[Stored items]
● ● ●
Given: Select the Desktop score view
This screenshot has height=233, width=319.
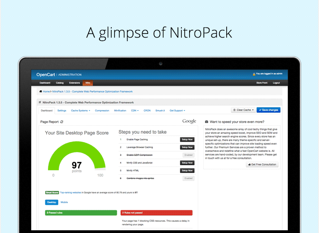Looking at the screenshot, I should tap(51, 202).
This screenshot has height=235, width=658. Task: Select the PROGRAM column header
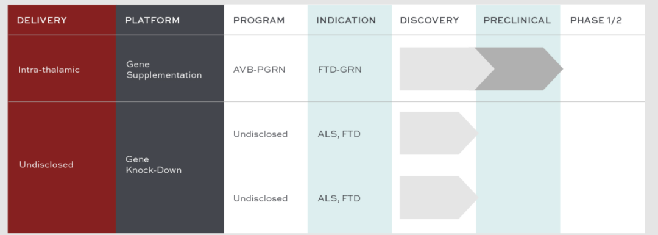[x=259, y=20]
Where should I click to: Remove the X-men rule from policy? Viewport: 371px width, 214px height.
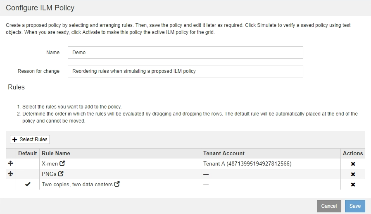[x=353, y=164]
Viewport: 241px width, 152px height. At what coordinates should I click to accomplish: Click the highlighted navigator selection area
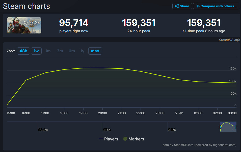click(x=228, y=127)
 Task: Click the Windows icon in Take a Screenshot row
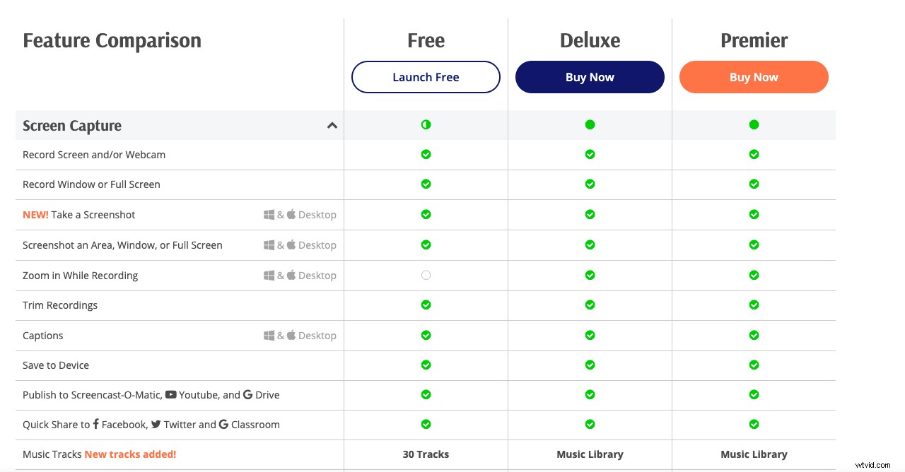[269, 215]
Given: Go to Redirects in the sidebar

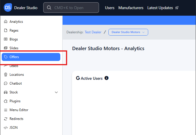Looking at the screenshot, I should point(16,119).
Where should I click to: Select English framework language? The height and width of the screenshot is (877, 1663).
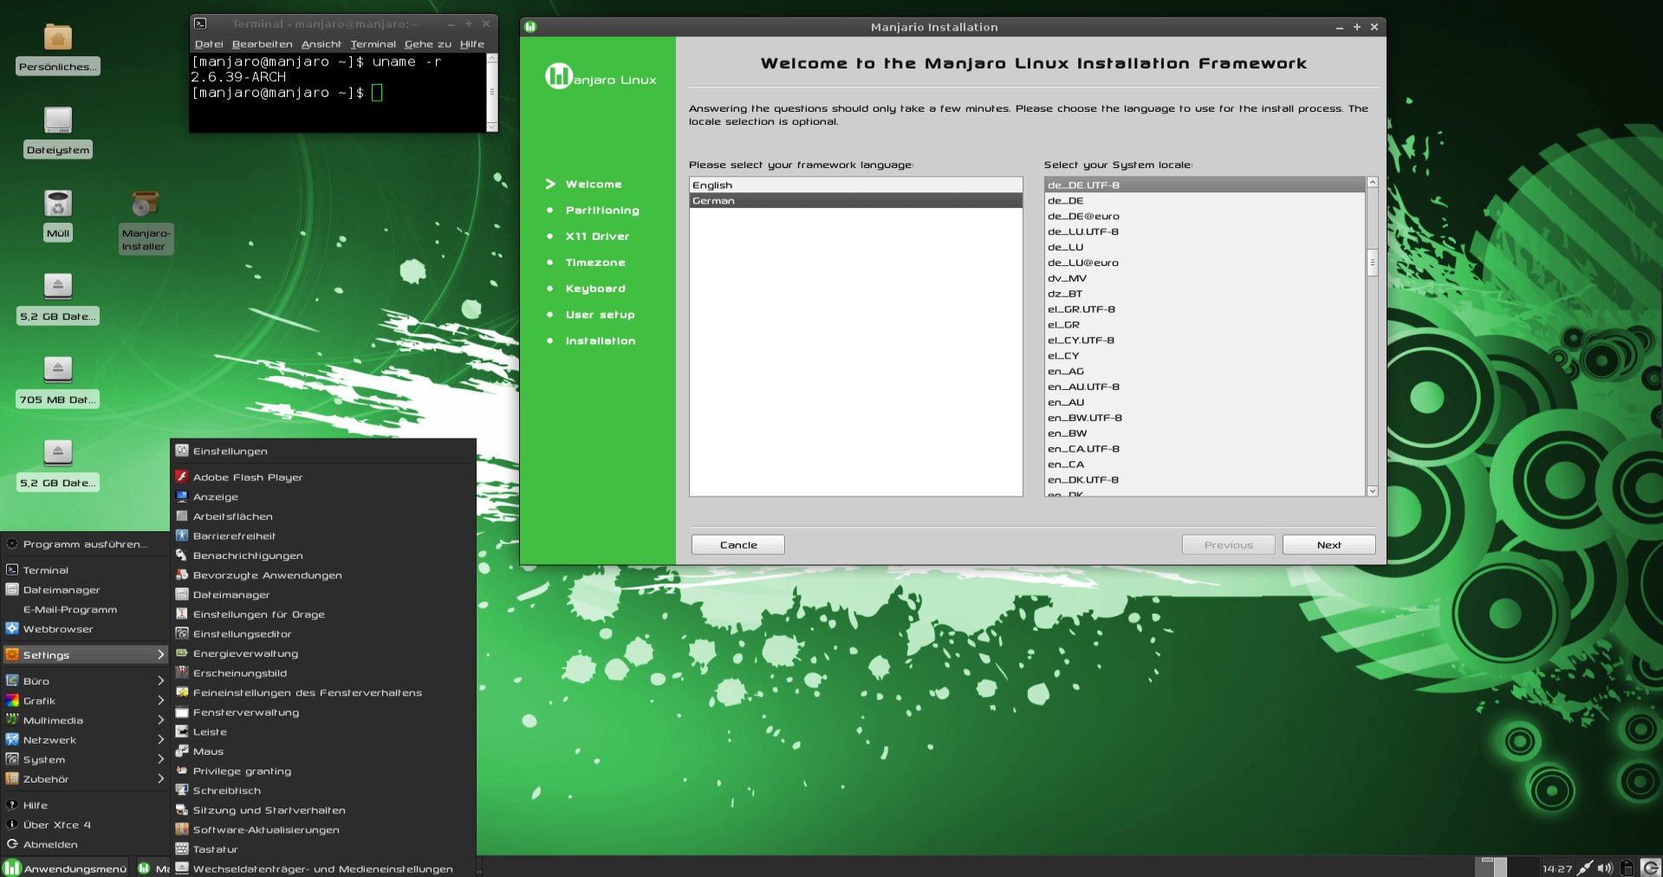click(855, 185)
● ● ●
#### WHAT IS REQUIRED:
Retype every record as it stands. None of the pictures should appear.

#### RESPONSE:
Given: Select the Desktop score view
This screenshot has height=233, width=319.
Looking at the screenshot, I should tap(51, 202).
This screenshot has height=235, width=658. Task: Select the PROGRAM column header
[x=259, y=20]
Where should I click to: Remove the X-men rule from policy? Viewport: 371px width, 214px height.
[x=353, y=164]
Viewport: 241px width, 152px height. At what coordinates should I click to accomplish: Click the highlighted navigator selection area
click(x=228, y=127)
 Task: Click the Windows icon in Take a Screenshot row
[269, 215]
Given: Go to Redirects in the sidebar

Looking at the screenshot, I should point(16,119).
Where should I click to: Select English framework language? The height and width of the screenshot is (877, 1663).
click(855, 185)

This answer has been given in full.